Segment Start: SOURCE PASSAGE

SenseTime Releases Open-Source SenseNova-MARS: Shattering the Limits of Multimodal Search and Reasoning
3 day ago / Read about 0 minute
Author:小编   

On January 29, 2026, SenseTime made a groundbreaking announcement—the official open-sourcing of its cutting-edge multimodal autonomous reasoning model, SenseNova-MARS. This model comes in two variants: an 8-billion-parameter (8B) version and a more powerful 32-billion-parameter (32B) version.

In rigorous benchmark tests for multimodal search and reasoning, such as MMSearch and HR-MMSearch, SenseNova-MARS achieved an impressive score of 69.74. This performance not only outshines that of Gemini-3-Pro (69.06) and GPT-5.2 (67.64) but also positions it as the state-of-the-art (SOTA) among all open-source models.

What sets SenseNova-MARS apart is its status as the first Agentic Vision-Language Model (VLM) capable of deeply integrating dynamic visual reasoning with image-text search. It boasts the ability to autonomously plan out a series of steps and effectively utilize various tools. This empowers it to tackle complex tasks that demand multi-step reasoning and the coordinated use of multiple tools.

Take, for instance, a task that involves identifying a tiny logo on a racing suit, then querying the founding year of the corresponding company, matching it with the driver's birth date, and finally calculating the difference between the two dates. SenseNova-MARS can seamlessly and autonomously invoke tools for image cropping, image search, and text search, completing the entire closed-loop solution without any human intervention.

The model's remarkable capabilities are a result of its two-stage training mechanism. In the first stage, it leverages a multimodal agent automated data synthesis engine to construct highly complex multi-hop reasoning chains. This ensures that the model is exposed to a wide range of challenging scenarios during training. The second stage incorporates reinforcement learning and the BN-GSPO algorithm, which work together to guarantee training stability and convergence, ultimately refining the model's performance.

Now, the entire SenseNova-MARS package is available to the global community. The model weights, training code, and synthetic dataset have all been open-sourced. Researchers, developers, and enthusiasts can easily access and download these resources directly from the Hugging Face platform, fostering further innovation and collaboration in the field of multimodal AI.

Segment End: SOURCE PASSAGE
Segment Start: DATA EXCERPTS

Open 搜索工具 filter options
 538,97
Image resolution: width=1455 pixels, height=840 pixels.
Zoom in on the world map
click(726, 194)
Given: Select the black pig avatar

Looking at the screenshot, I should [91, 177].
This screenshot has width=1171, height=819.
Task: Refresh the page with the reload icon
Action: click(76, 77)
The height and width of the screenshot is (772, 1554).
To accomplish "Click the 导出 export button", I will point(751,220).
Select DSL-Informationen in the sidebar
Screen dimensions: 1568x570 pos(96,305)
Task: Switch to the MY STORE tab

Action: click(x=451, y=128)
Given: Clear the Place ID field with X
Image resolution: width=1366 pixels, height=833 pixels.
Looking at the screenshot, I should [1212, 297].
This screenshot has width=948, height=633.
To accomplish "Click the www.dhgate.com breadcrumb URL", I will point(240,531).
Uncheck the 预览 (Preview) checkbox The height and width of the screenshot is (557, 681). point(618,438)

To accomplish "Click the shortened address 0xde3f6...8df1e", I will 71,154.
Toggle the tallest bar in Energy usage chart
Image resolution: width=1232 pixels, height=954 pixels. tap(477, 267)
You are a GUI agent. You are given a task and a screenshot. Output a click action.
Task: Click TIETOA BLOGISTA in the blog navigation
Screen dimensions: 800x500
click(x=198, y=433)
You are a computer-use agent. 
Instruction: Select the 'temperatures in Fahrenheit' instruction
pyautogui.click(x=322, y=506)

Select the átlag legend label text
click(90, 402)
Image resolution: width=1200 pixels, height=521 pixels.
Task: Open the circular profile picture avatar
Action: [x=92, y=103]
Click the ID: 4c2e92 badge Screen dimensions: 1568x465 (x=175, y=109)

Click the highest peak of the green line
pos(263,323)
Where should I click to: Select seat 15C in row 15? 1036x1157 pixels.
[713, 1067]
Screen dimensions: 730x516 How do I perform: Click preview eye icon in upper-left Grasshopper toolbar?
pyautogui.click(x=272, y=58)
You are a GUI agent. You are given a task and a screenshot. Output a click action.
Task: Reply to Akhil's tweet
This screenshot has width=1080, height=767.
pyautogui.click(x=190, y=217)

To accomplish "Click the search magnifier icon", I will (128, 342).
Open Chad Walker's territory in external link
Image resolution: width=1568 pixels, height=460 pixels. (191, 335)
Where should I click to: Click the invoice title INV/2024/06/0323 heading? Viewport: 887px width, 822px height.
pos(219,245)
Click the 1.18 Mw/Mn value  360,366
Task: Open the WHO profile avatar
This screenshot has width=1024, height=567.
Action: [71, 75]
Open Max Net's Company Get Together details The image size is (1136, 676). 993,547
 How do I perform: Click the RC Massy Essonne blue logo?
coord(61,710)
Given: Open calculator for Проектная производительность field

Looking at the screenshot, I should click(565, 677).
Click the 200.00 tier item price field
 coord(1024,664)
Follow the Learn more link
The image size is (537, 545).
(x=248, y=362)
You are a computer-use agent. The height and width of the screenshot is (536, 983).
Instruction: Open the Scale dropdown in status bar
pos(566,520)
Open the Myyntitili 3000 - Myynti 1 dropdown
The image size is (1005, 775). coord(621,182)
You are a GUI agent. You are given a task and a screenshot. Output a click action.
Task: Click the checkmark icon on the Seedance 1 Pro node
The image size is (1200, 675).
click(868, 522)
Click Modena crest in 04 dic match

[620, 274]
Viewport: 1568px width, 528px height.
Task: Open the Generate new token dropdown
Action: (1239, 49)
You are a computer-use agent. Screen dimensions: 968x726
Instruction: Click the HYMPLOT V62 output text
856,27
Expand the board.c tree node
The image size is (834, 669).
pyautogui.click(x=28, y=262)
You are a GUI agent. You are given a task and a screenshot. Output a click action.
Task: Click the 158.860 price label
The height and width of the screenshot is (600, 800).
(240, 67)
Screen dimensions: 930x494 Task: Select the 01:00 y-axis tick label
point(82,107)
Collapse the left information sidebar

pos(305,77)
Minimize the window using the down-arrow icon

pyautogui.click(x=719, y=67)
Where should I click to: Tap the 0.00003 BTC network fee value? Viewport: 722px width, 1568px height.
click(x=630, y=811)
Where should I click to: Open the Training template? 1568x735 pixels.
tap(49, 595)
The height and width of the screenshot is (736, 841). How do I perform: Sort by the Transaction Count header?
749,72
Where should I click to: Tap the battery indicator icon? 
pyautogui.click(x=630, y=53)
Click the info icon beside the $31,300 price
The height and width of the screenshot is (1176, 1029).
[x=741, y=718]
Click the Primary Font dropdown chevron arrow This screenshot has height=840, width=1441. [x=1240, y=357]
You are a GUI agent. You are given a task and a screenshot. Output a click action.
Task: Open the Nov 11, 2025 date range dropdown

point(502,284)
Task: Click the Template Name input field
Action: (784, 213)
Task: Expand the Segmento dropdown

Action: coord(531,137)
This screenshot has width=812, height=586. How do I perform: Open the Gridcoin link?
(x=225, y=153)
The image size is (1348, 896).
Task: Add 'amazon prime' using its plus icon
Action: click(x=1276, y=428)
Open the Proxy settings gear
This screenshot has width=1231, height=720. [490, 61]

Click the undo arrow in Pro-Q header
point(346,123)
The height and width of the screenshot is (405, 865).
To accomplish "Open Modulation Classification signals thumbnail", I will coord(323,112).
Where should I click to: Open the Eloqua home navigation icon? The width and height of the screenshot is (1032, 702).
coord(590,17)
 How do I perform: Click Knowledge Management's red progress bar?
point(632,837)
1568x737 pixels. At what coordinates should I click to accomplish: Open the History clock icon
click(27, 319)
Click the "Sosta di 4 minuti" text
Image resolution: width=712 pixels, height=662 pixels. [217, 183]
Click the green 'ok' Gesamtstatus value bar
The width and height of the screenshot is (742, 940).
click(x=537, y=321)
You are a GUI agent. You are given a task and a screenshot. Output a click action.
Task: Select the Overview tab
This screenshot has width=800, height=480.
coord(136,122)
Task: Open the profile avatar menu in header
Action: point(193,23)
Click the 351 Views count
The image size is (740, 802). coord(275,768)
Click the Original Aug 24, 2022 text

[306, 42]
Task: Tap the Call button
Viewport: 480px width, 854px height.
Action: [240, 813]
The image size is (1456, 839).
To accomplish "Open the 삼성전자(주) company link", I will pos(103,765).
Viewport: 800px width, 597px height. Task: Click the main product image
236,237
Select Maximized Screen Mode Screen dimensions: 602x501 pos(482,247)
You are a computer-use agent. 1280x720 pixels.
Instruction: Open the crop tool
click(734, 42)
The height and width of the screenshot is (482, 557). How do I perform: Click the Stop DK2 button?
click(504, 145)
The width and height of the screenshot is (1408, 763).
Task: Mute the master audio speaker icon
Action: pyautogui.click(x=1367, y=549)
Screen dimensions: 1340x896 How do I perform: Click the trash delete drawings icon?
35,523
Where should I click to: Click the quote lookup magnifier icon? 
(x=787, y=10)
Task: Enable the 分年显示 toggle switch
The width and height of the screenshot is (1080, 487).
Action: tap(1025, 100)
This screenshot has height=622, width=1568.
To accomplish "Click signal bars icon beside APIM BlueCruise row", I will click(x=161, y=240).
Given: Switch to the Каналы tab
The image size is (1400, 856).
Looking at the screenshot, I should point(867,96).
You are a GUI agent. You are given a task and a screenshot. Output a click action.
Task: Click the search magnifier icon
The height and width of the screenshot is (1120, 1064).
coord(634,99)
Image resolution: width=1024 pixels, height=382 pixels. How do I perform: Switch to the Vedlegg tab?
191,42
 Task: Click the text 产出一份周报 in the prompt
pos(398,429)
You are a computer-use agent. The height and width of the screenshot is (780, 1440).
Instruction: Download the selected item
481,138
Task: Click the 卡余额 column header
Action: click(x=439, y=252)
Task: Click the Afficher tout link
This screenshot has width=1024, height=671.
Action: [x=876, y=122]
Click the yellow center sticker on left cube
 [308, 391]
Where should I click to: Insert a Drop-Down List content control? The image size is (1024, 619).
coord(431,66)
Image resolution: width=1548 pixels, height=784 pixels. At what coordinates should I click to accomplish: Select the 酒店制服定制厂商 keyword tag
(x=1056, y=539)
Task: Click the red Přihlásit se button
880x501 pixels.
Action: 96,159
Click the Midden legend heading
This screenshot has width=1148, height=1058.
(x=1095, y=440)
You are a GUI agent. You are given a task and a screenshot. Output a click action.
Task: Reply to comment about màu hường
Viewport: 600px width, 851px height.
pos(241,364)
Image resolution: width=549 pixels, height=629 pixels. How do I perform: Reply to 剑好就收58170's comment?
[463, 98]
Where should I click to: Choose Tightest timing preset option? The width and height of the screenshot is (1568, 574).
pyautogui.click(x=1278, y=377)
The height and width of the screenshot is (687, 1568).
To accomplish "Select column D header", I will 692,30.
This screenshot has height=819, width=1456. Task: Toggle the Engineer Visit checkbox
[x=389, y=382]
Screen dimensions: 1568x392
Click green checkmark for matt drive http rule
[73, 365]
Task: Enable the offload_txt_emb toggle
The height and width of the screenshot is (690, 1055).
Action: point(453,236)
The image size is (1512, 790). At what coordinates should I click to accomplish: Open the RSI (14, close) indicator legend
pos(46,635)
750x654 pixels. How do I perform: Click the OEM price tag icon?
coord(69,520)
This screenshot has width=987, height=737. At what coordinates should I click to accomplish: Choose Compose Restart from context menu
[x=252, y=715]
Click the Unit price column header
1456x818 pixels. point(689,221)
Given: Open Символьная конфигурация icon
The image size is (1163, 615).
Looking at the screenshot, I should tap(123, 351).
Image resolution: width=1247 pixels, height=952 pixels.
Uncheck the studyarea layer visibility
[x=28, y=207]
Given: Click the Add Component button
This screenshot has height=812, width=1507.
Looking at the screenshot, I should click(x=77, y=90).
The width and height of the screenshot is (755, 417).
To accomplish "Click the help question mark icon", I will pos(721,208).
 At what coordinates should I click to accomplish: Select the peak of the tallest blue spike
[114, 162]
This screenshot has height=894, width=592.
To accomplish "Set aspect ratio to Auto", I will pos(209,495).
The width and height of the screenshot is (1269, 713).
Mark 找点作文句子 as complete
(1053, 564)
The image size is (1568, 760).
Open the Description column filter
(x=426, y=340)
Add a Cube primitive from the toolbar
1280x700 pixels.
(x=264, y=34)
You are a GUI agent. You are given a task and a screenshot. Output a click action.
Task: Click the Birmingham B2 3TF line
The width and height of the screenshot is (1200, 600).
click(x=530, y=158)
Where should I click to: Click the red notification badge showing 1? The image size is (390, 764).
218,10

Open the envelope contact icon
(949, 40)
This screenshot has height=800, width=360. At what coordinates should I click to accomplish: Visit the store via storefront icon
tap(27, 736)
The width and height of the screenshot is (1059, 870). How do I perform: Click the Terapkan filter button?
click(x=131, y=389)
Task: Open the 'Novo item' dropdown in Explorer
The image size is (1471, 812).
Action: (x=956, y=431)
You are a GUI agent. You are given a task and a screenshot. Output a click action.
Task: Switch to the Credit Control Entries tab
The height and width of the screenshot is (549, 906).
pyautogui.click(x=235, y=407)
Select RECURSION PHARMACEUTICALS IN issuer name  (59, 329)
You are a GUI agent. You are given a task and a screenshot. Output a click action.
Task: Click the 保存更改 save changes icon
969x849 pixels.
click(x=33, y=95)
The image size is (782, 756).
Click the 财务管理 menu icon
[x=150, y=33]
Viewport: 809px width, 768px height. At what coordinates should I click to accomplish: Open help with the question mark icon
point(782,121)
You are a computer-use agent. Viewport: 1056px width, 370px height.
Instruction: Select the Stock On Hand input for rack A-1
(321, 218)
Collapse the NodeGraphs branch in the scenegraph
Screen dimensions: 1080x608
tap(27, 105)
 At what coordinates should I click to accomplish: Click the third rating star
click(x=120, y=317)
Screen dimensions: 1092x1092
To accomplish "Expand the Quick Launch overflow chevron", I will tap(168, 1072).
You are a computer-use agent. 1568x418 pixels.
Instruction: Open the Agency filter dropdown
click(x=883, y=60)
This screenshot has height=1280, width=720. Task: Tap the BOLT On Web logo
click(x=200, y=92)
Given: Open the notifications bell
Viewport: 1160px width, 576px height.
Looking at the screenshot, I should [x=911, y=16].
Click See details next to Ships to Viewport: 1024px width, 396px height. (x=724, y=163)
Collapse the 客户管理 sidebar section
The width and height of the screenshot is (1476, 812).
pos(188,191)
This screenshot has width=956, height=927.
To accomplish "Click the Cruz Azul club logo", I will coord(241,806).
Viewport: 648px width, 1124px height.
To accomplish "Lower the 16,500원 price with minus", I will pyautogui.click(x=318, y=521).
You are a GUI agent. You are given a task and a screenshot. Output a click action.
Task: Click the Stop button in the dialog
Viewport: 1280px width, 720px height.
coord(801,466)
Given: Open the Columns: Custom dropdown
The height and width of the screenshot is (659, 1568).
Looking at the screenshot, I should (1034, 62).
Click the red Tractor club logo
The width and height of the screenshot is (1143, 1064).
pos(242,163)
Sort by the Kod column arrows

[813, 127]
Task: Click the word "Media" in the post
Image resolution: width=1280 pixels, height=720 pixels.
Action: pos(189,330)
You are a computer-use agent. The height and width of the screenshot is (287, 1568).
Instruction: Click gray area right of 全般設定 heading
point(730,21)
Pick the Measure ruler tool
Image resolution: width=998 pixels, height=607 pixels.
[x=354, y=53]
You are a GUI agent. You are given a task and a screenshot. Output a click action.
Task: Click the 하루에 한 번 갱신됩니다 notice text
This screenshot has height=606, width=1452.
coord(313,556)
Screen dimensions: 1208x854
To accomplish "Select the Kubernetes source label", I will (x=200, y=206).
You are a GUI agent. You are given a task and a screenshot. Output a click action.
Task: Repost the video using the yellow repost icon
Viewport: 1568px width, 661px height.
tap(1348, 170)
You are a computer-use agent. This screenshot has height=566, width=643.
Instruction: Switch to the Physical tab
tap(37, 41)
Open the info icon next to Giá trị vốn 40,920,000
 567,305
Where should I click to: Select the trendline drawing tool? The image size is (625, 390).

Segment End: DATA EXCERPTS

» **WHAT YOU WILL DO**
Decide whether each statement agrees with the SenseNova-MARS article above. Answer yes or no and quote the deciding words of the article.
1. SenseNova-MARS was released in an 8-billion-parameter version and a 32-billion-parameter version.
2. The training code was kept private, and only the model weights were released.
3. In the racing suit example, the model needs a person to step in before it can finish the task.

» **ANSWER TO THE PROBLEM**
1. Yes: "This model comes in two variants: an 8-billion-parameter (8B) version and a more powerful 32-billion-parameter (32B) version."
2. No: "The model weights, training code, and synthetic dataset have all been open-sourced."
3. No: "completing the entire closed-loop solution without any human intervention."